The next day in the library, she comes over to him and whispers to the man: "I'm a Psychology student. I know how to embarrass people". He yells: "£500 FOR SEX? YOU'VE GOT TO BE KIDDING ME. MY FRIEND SAYS YOU CHARGED HIM £20".

The girl turns a deep shade of crimson and the man whispers to her: "I'm a Law student. And I know how to screw people".

A high schooler walks into an SAT,

a college student walks into a final,

and a law student walks into a bar.

How was your blind date?" a college student asked her roommate.

Terrible!" the roommate answered. "He showed up in his 1932 Rolls Royce."
"Wow! That's a very expensive car. What's so bad about that?

"He was the original owner!"

A teacher is explaining the concept of statistics with an example: "Statistically, every time I breathe out, someone dies."

Student: "Have you tried antiseptic mouthwash, sir?"

what do you say to the liberal arts student that just gotten a job

Can I get the cappuccino to go?

Help

Hospital regulations require a wheelchair for patients being discharged.

However, a student nurse found one elderly gentleman already dressed and sitting on the bed with a suitcase at his feet, insisting didn't need my help to leave the hospital.

After a chat about rules being rules, he reluctantly agreed to let the nurse wheel him to the elevator.

On the way down she asked him if his wife was meeting him.

I don't know, he said. She's still upstairs in the bathroom changing out of her hospital gown.

Just think that there are jokes based on truth that can bring down governments, or jokes which make girl laugh.
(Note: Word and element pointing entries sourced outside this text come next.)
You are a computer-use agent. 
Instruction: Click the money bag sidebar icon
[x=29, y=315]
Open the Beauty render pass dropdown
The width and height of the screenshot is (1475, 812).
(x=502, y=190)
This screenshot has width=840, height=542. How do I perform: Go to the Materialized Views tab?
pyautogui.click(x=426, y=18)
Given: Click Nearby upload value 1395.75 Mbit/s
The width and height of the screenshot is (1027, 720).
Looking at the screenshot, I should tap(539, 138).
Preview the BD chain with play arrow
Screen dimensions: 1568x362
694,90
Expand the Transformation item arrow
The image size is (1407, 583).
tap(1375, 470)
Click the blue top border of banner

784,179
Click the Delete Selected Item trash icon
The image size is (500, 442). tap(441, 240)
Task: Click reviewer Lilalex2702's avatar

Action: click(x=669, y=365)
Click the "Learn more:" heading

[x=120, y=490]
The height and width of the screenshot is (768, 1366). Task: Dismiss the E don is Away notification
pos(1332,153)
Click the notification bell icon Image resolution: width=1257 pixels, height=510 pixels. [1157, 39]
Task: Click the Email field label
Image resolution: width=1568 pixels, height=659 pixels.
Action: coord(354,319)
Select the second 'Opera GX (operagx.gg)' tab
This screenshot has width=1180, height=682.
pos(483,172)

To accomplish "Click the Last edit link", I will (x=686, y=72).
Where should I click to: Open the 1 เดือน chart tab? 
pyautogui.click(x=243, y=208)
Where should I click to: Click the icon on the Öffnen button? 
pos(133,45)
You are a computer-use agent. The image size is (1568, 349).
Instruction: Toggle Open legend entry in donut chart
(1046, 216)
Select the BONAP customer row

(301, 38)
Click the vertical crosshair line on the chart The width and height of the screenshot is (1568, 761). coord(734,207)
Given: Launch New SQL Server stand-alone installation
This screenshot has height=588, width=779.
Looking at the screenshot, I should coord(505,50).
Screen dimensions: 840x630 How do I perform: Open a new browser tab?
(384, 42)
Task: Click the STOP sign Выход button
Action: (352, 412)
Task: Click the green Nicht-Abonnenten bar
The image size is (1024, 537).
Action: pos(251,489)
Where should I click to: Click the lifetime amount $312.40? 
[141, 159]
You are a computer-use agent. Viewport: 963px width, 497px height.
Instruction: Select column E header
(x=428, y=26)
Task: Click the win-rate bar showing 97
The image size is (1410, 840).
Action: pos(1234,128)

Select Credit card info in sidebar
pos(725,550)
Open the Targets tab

Many of the student nursing student puns are supposed to be funny, but some can be offensive. When jokes go too far, we try to silence them and it will be great if you give us feedback every time when a joke become inappropriate.

We suggest to use only working student pharmacy student piadas for adults and blagues for friends. Some of the dirty witze and dark jokes are funny, but use them with caution in real life. Try to remember funny jokes you've never heard to tell your friends and will make you laugh.